JPCERTコーディネーションセンター(JPCERT/CC: Japan Computer Emergency Response Team Coordination Center)は7月4日、「JVN#14077132: サイボウズ Garoon に複数の脆弱性」において、サイボウズが提供しているグループウェア「Garoon」に複数の脆弱性が報告され、同社が対策を施した最新版をリリースしたと伝えた。
これらの脆弱性を悪用されると、攻撃者によって影響を受けたシステムでファイル情報の改竄やファイルの削除、権限の無い情報の閲覧、サービス運用妨害(DoS)攻撃などが行われる危険性がある。該当する脆弱性に関する情報は、サイボウズによる次の告知ページにまとめられている。

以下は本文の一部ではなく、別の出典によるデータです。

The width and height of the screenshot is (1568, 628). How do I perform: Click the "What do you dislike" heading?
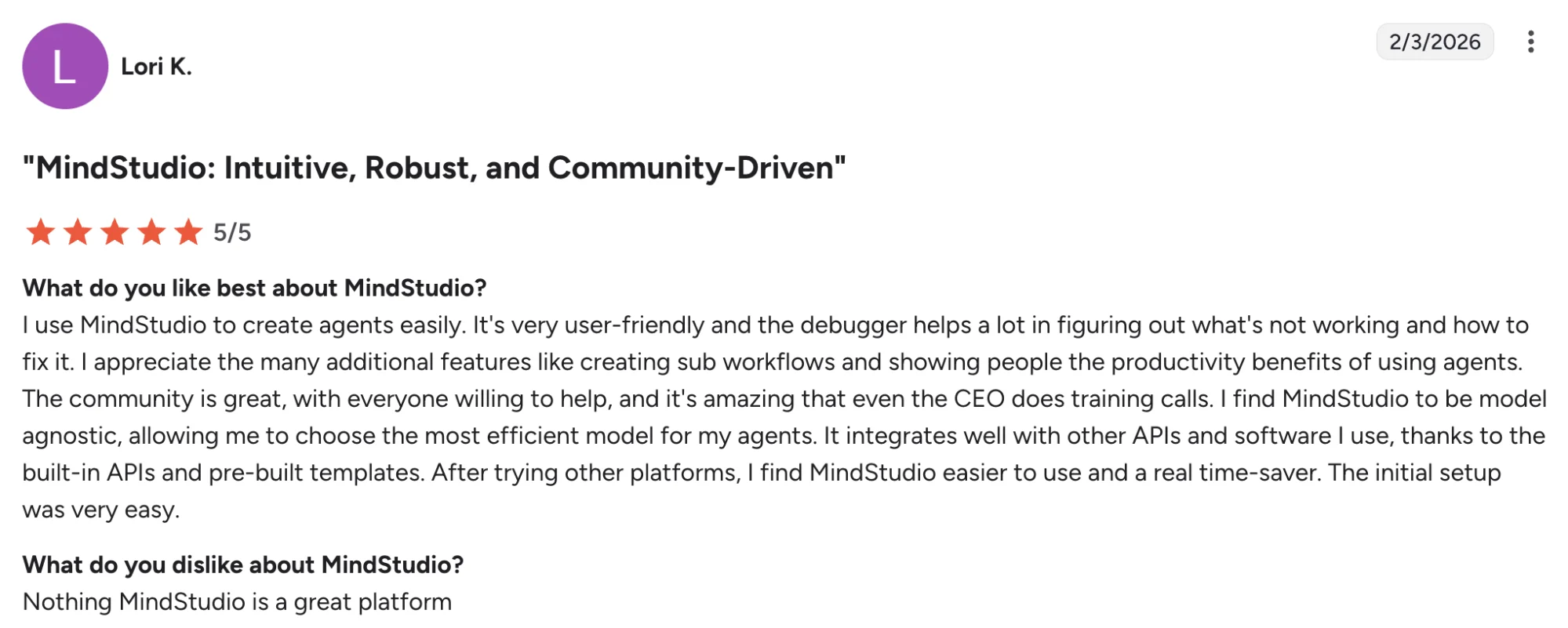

脆弱性の影響を受ける製品およびバージョンは次のとおり。
- サイボウズ Garoon 4.0.0 から 5.9.1 まで
上記の製品には、次に挙げる脆弱性が存在するという。
- CVE-2022-30602: ログイン可能なユーザーによって、ファイル情報を改竄されたり、ファイルを削除されたりする
- CVE-2022-29512: ログイン可能なユーザーによって、本来閲覧権限のないデータを確認される
- CVE-2022-29926: ログイン可能なユーザーによって、サービス運用妨害 (DoS) 攻撃を受ける
- CVE-2022-30943: ログイン可能なユーザーによって、掲示板に関するデータを取得される
サイボウズ Garoon 5.9 Service Pack 2以降のバージョンにアップデートすることで、これらの脆弱性の影響を回避することができる。JPCERT/CCは開発者の提供する情報に基づいて、アップデートを適用することを推奨している。